- [Goal]
Copy out word for word everything from the line containing "How do I perform: Open the shop" down to the end of the entries, keeping out the pictures.
[Begin Supplied data]
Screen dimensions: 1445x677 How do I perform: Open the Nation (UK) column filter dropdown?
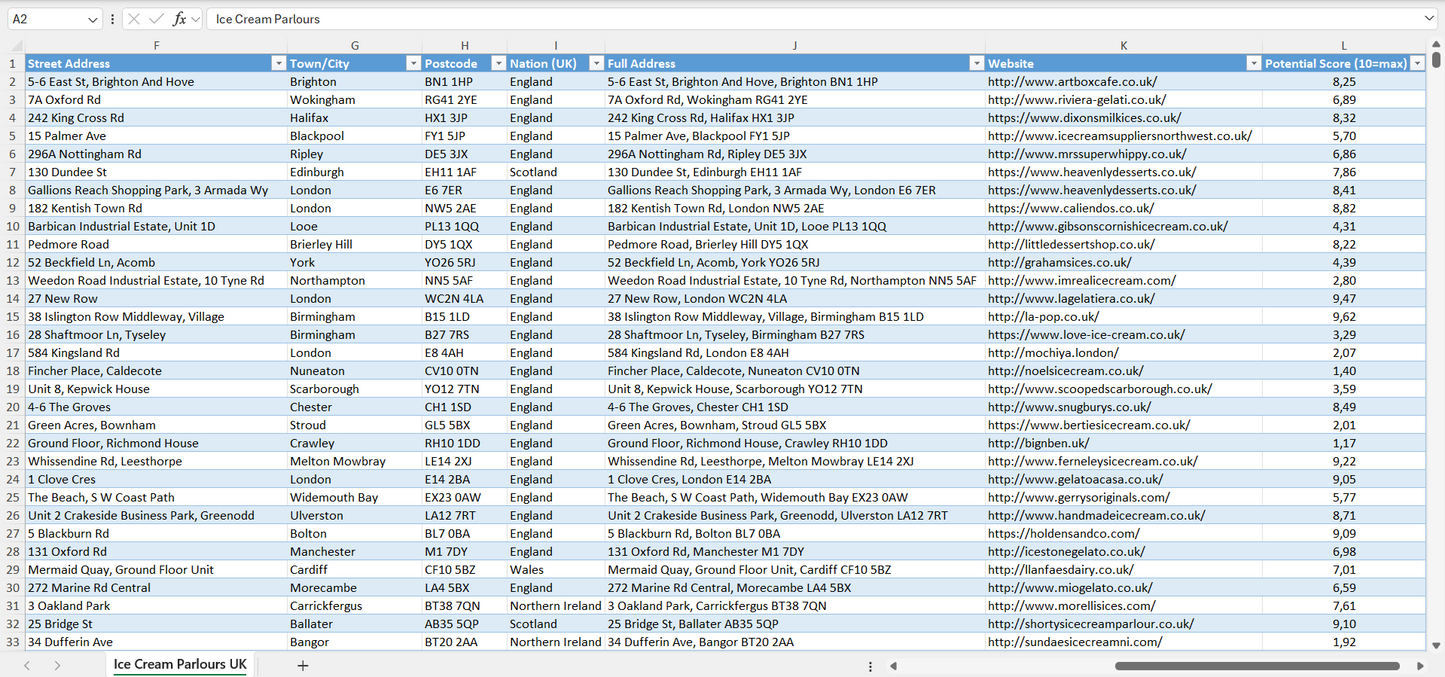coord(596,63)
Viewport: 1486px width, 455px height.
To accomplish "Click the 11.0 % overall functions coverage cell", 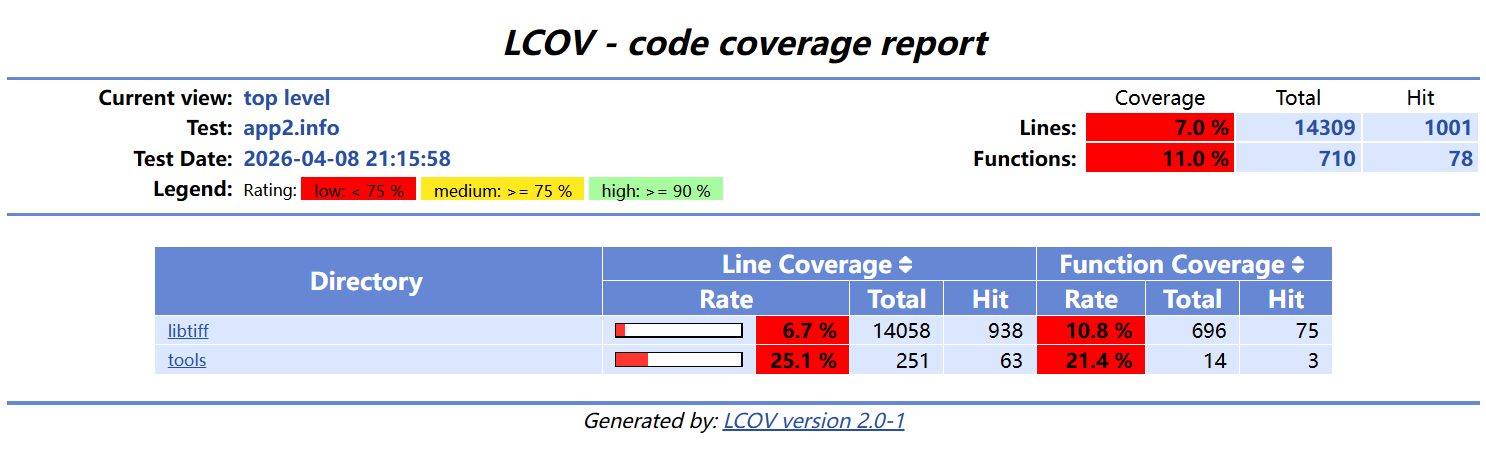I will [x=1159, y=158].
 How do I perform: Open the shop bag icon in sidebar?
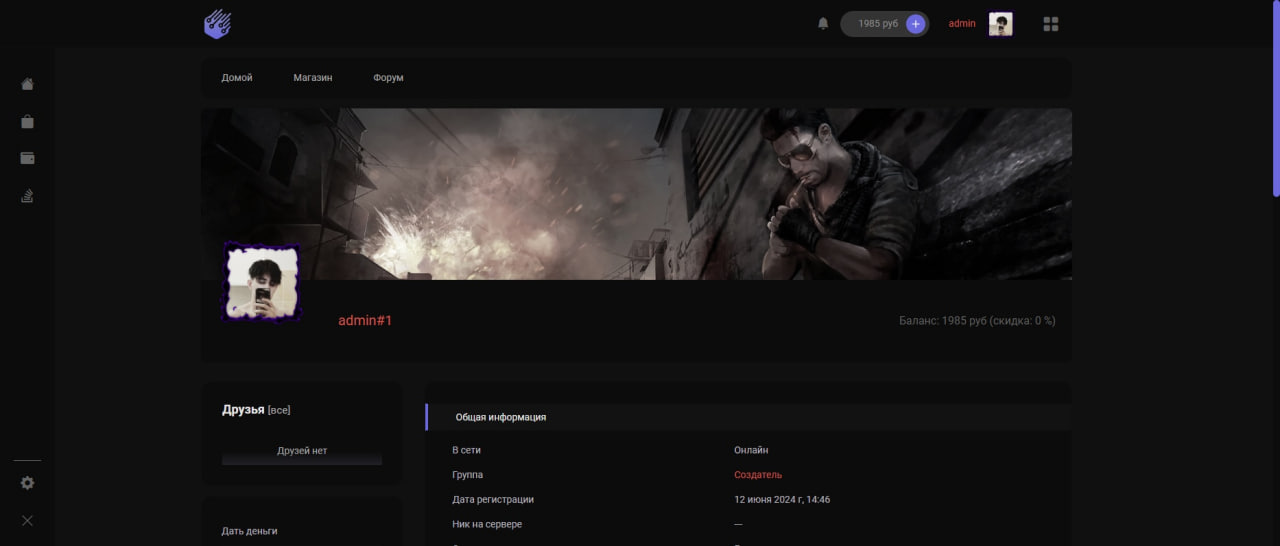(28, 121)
[End Supplied data]
- [Full response]
 How do I perform: Open the shop bag icon in sidebar?
(28, 121)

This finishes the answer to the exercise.